(director/writer: Louis Malle; screenwriter: Jean-Claude Carrière; cinematographer: Henri Decaë; editors: Suzanne Baron/Kenout Peltier; music: Georges Delerue; cast: Jeanne Moreau (Maria II), Brigitte Bardot (Maria I), George Hamilton ( Flores), Paulette Dubost (Mme Diogène), Claudio Brook (The Great Rodolfo), Poldo Bendandi (Werther), Carlos López Moctezuma (Rodríguez), Francisco Reiguera (Father Superior), José Ángel Espinoza (The Dictator of San Miguel), Fernando Wagner (Bardot’s Irish father), Luis Rizo (Strongman); Runtime: 114; MPAA Rating: NR; producer: Óscar Dancigers; MGM Home Entertainment; 1965-France-French with English subtitles)

“It’s a ludicrous commercial film that’s about as empty as most costume extravaganzas, but because it’s so genial has crowd-pleasing appeal.”

Reviewed by Dennis Schwartz

A fluff French comedy that has two of France’s most famous bombshells, Brigitte Bardot and Jeanne Moreau, team up as dance hall performers in a traveling vaudeville troupe across the Central America of the early nineteen hundreds. Director Louis Malle (“Pretty Baby”/”Elevator to the Gallows”/”May Fools”), along with his co-writer Jean-Claude Carrière, keeps it carefree, fast-moving and filled with sight gags (most of which miss their mark). The filmmakers send up a lighthearted satire of revolutions, religion and sex, that has no conviction but plenty of silliness.

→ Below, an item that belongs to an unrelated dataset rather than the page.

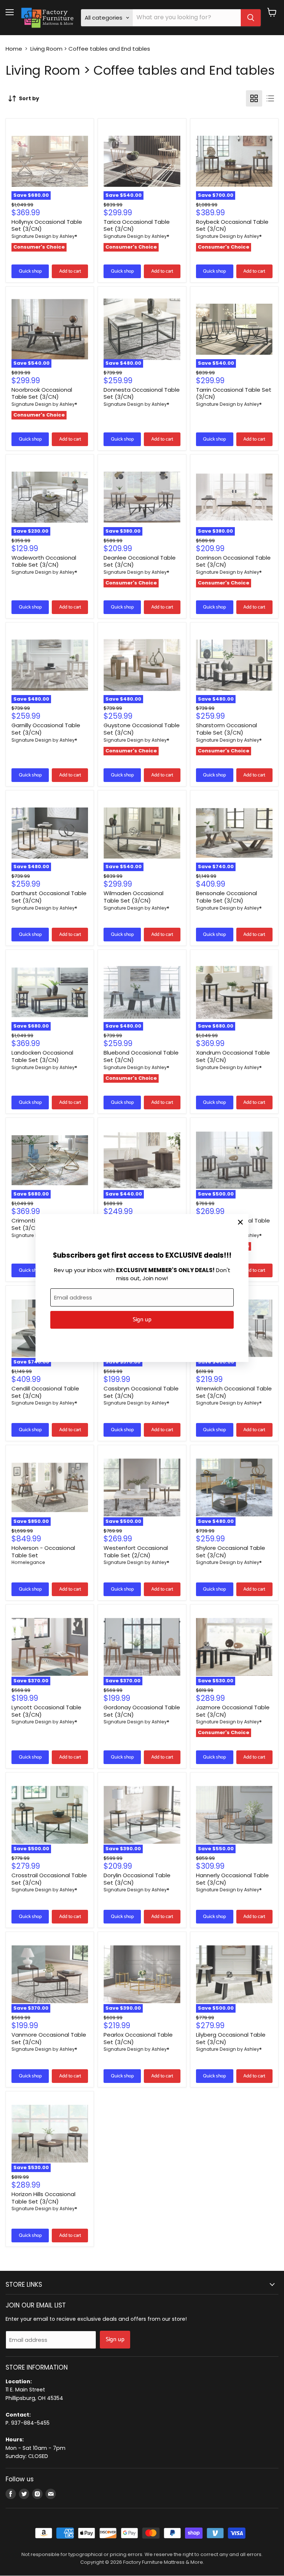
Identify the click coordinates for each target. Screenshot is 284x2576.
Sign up (142, 1320)
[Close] (240, 1222)
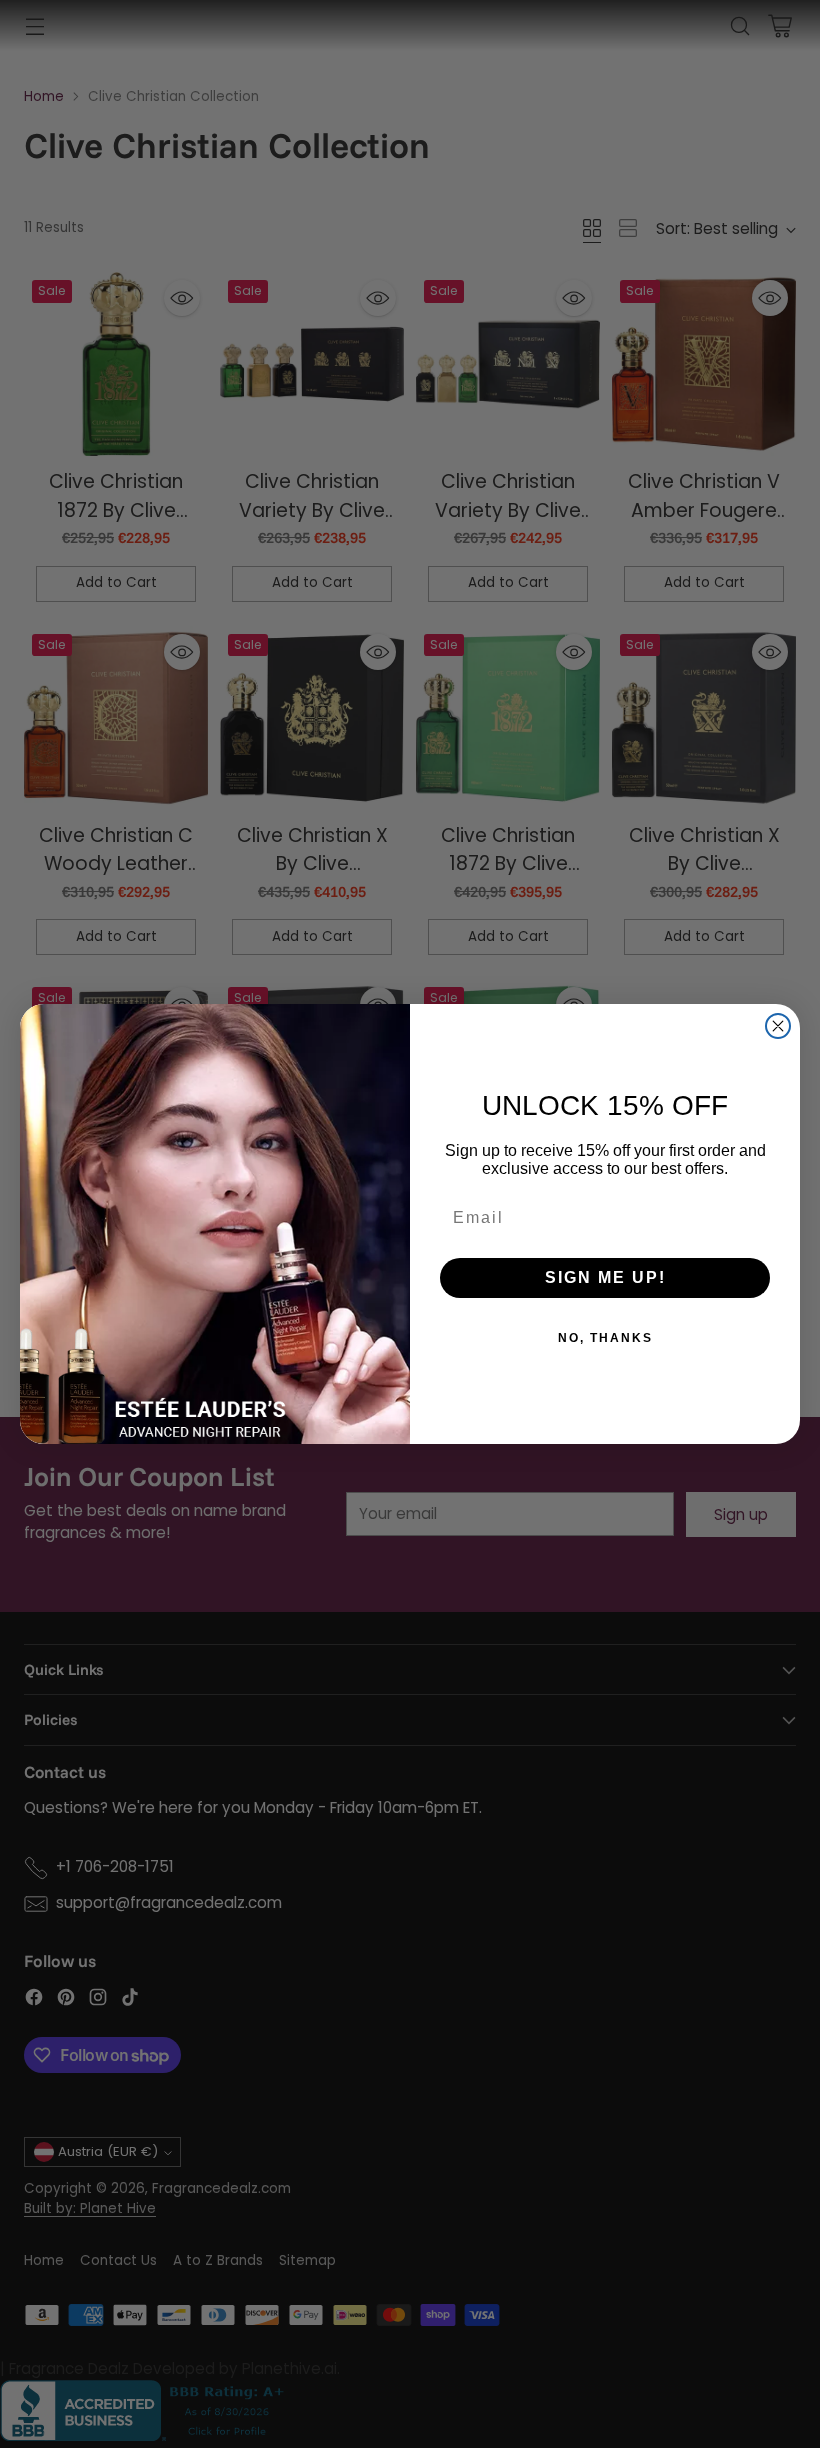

Maria 1 (Brigitte Bardot) is the tomboyish daughter of a mad bomber Irish anarchist, a dynamite expert, who is killed in Central America circa 1910. The orphaned Maria hooks up soon afterwards with a traveling showbiz troupe and partners with Maria 2 (Jeanne Moreau), whose partner just committed suicide when her lover deserted her, in a dance hall act. When Bardot’s skirt accidentally rips during a saloon performance the girls do a striptease down to their bloomers and become a big hit. Later Moreau falls for San Miguel’s glassy-eyed revolutionist Flores (George Hamilton) and the two showgals unwittingly get involved in a violent Mexican peasant revolt as they reject crooked land barons, the government militia and priests with torture chambers to lead a ragtag peasant army. Bardot’s early training with dad in the use of dynamite comes in handy, as the bombshells use bombs against the forces of an oppressive banana republic.

It’s a ludicrous commercial film that’s about as empty as most costume extravaganzas, but because it’s so genial has crowd-pleasing appeal. The bright colors photographed by Henri Decaë, the lively songs by Georges Delerue and the good chemistry between Bardot and Moreau keep it watchable, though it has its irritating moments for those demanding more than harmless hollow entertainment.